Lessons

Data Governance

Discoverability & metadata — comments, tags, and DESCRIBE

Make data discoverable and documented with comments, tags, AI-generated comments, and the metadata inspection commands (DESCRIBE EXTENDED).

Governance isn't only who can touch the data — it's people being able to find and understand it. A catalog with thousands of undocumented tables is technically governed and practically useless. This lesson is the toolkit for that second half: document it (comments), classify it (tags), and inspect it (DESCRIBE).


The spine

Beat 1 — the anchor: describe, comment, tag

Anchor. Discoverability metadata is three moves — comments (human descriptions on tables/columns), tags (queryable key–value labels for classification, e.g. PII), and the inspection commands that read it all back. Every question here is one of those three.

Beat 2 — DESCRIBE EXTENDED shows everything at once

Predict: you need one command to confirm a table's column comments and a contains_pii property and a CHECK constraint. Which?

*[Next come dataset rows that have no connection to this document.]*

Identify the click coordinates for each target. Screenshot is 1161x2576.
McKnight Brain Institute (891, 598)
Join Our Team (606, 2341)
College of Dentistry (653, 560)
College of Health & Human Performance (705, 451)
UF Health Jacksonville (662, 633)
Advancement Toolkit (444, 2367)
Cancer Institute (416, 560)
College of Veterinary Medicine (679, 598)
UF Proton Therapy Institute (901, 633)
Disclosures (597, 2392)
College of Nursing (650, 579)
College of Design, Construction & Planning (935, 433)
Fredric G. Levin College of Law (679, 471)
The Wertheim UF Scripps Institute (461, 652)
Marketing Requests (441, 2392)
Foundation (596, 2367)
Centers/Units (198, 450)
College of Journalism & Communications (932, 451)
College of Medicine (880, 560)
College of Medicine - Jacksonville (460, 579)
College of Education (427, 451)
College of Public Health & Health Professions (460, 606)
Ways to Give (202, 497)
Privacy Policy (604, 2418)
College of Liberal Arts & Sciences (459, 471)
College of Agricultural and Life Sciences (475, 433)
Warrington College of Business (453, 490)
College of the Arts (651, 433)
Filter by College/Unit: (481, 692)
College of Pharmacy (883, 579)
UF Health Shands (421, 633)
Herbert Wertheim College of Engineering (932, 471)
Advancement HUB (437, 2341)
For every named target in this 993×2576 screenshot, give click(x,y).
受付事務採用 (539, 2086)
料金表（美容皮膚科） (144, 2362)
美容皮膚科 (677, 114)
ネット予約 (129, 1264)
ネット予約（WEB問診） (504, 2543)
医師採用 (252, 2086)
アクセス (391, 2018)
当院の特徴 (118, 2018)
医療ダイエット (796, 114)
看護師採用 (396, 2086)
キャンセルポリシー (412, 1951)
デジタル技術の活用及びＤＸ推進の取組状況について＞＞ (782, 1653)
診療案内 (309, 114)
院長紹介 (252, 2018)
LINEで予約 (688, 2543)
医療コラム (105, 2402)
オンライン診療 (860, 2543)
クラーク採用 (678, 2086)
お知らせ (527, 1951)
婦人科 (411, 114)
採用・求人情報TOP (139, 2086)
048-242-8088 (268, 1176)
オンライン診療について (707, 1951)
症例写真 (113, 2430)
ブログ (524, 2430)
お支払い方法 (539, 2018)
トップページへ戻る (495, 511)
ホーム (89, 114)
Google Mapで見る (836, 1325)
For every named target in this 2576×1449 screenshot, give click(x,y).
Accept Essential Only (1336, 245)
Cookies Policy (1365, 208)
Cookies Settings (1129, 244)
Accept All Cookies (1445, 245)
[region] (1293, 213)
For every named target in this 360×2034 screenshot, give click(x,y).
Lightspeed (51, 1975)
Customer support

DESCRIBE EXTENDED (= DESCRIBE TABLE EXTENDED) — it returns the complete picture in one output. The narrower commands each show only a slice:

CommandShowsMisses
DESCRIBE EXTENDEDcolumns + comments, table comment, properties, constraints— (the complete view)
SHOW TBLPROPERTIESjust the propertiesevery comment
DESCRIBE DETAILfile/format/location detailscolumn comments, custom properties
DESCRIBE HISTORYthe version log ([How Delta Lake works — the transaction log](/lessons/f2-delta-transaction-log/))schema annotations

Lock it. "Confirm comments + properties + constraints together" → DESCRIBE EXTENDED. The others are slices.


The dials (skim now; return when a question needs one)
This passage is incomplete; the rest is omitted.